In their brief and astute article Is That Your Final Decision? Multi-stage Profiling, Selective Effects, and Article 22 of the GDPR, Reuben Binns and Michael Veale discuss the arduous issues of the EU GDPR’s prohibition of impactful automated decisions. The seemingly Delphic article 22.1 of the GDPR provides data subjects with a right not to be subject to solely automated decisions with legal effect or similarly significant effect. As the authors indicate, similar default prohibitions (of algorithmic decision-making) can be found in many other jurisdictions, raising similar concerns. The article’s relevance for data protection law sits mainly in their incisive discussion of how multi-level decision-making fares under such prohibitions and what ambiguities affect the law’s effectiveness.
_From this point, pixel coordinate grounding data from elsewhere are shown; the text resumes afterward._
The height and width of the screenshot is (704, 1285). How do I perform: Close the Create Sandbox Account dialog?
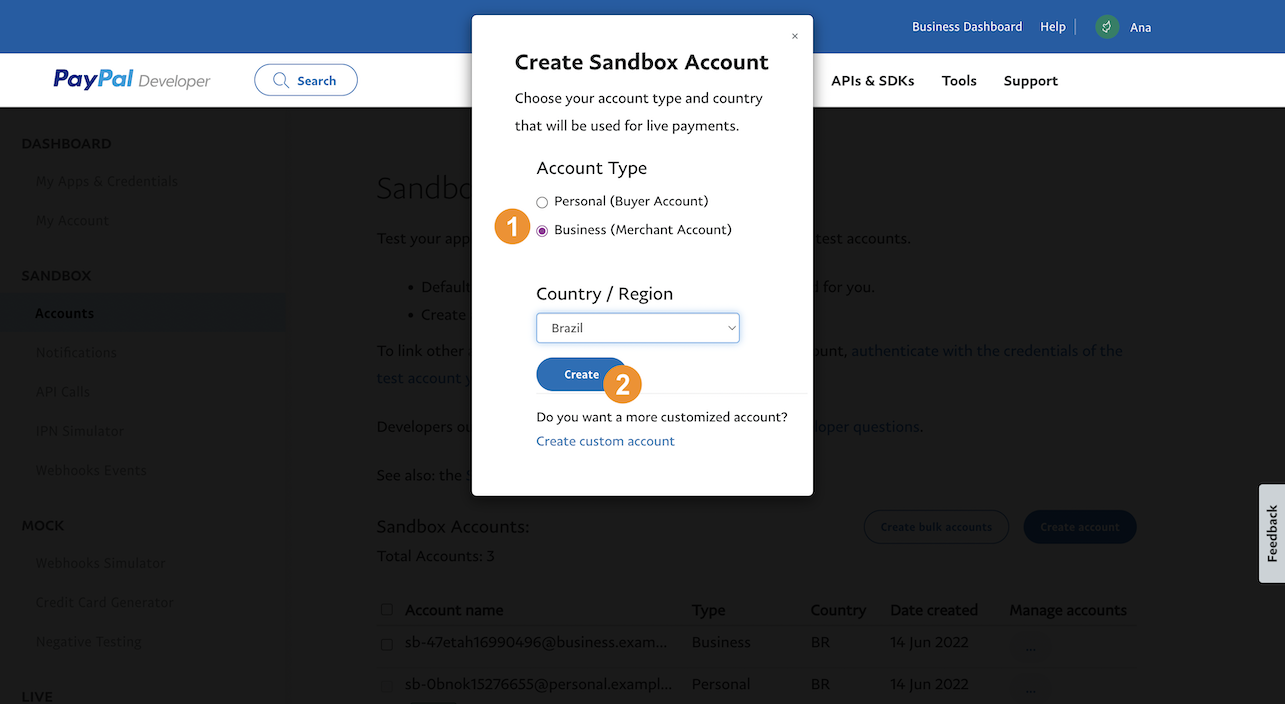pyautogui.click(x=795, y=37)
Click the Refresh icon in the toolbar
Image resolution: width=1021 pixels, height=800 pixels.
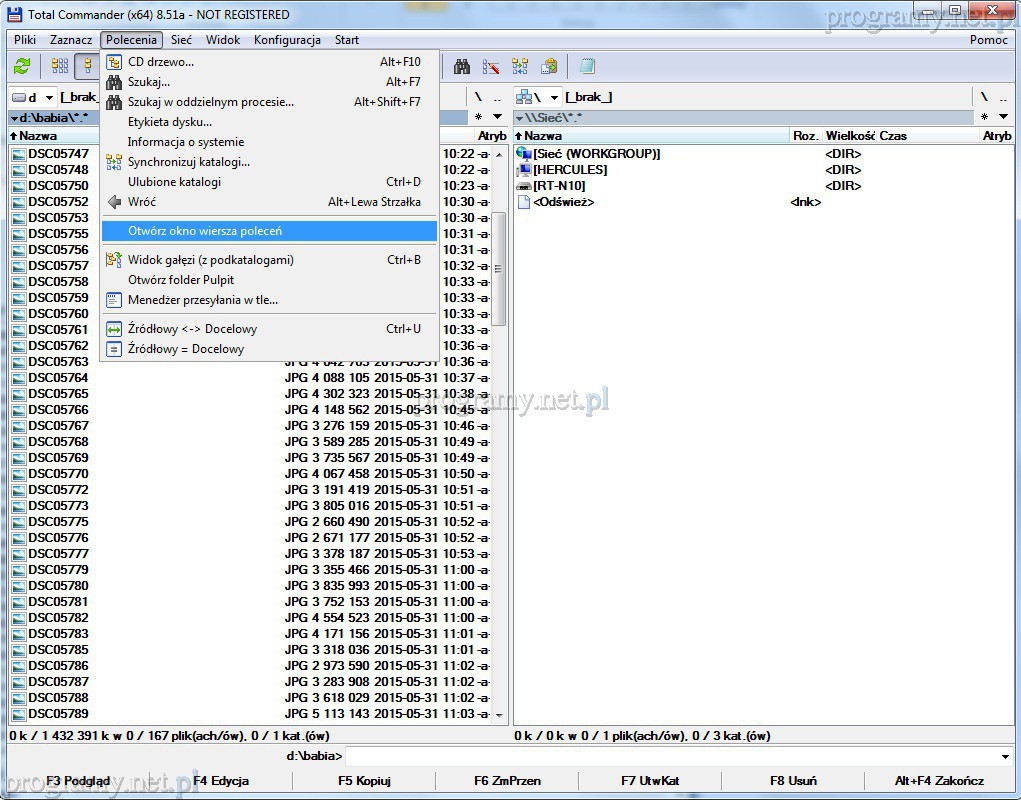click(x=22, y=67)
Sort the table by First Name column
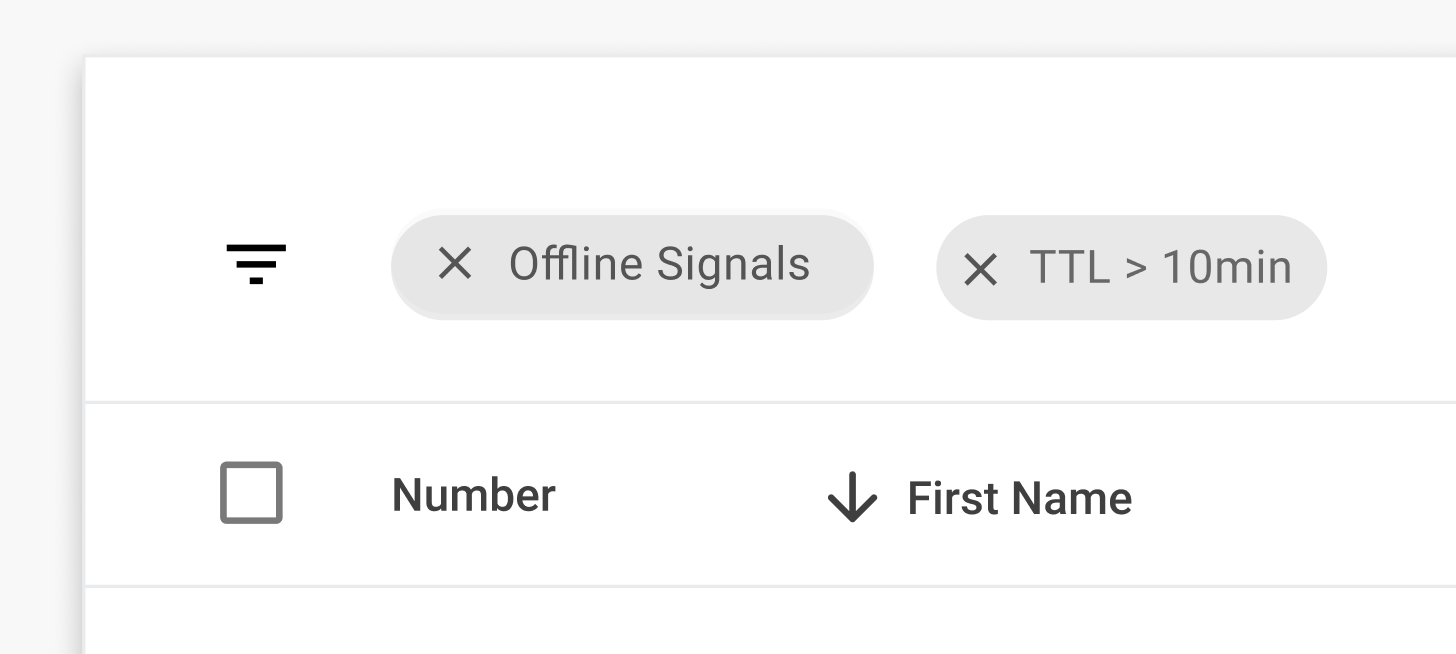Image resolution: width=1456 pixels, height=654 pixels. pyautogui.click(x=1019, y=498)
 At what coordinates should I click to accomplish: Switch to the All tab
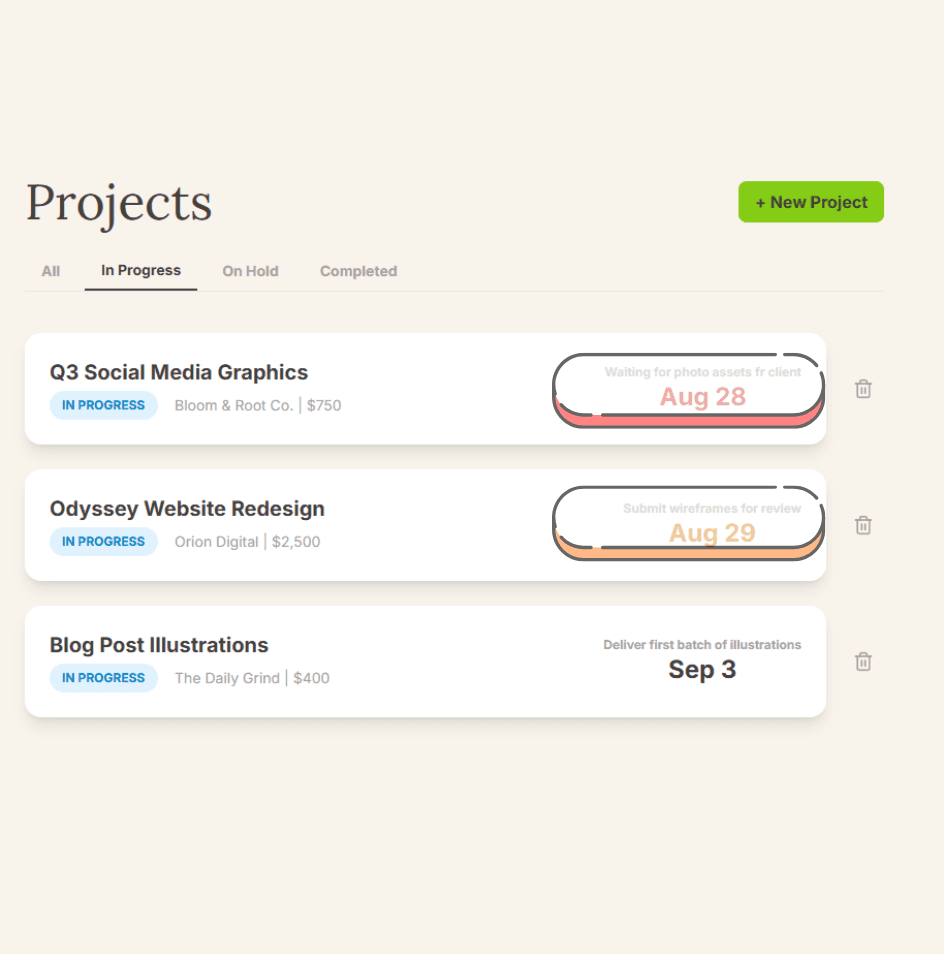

The authors convincingly argue that there is a disconnect between the potential impact of ‘upstream’ automation on fundamental rights and freedoms and the scope of article 22. While doing so, they lay out the groundwork for a more future-proof legal framework regarding automated decision-making and decision-support.

The European Data Protection Board (EDPB), which advises on the interpretation of the GDPR, has determined that the ‘right not to be subject to’ impactful automated decisions must be understood as a default prohibition that does not depend on data subjects invoking their right. Data controllers (those who determine purpose and means of the processing of personal data) must abide by the prohibition unless one of three exceptions apply. These concern (1) the necessity to engage such decision-making for ‘entering into, or performance of, a contract between the data subject and a data controller’, (2) authorization by ‘Union or Member State law to which the controller is subject and which also lays down suitable measures to safeguard the data subject’s rights and freedoms and legitimate interests’ or (3) ‘explicit consent’ for the relevant automated decision-making.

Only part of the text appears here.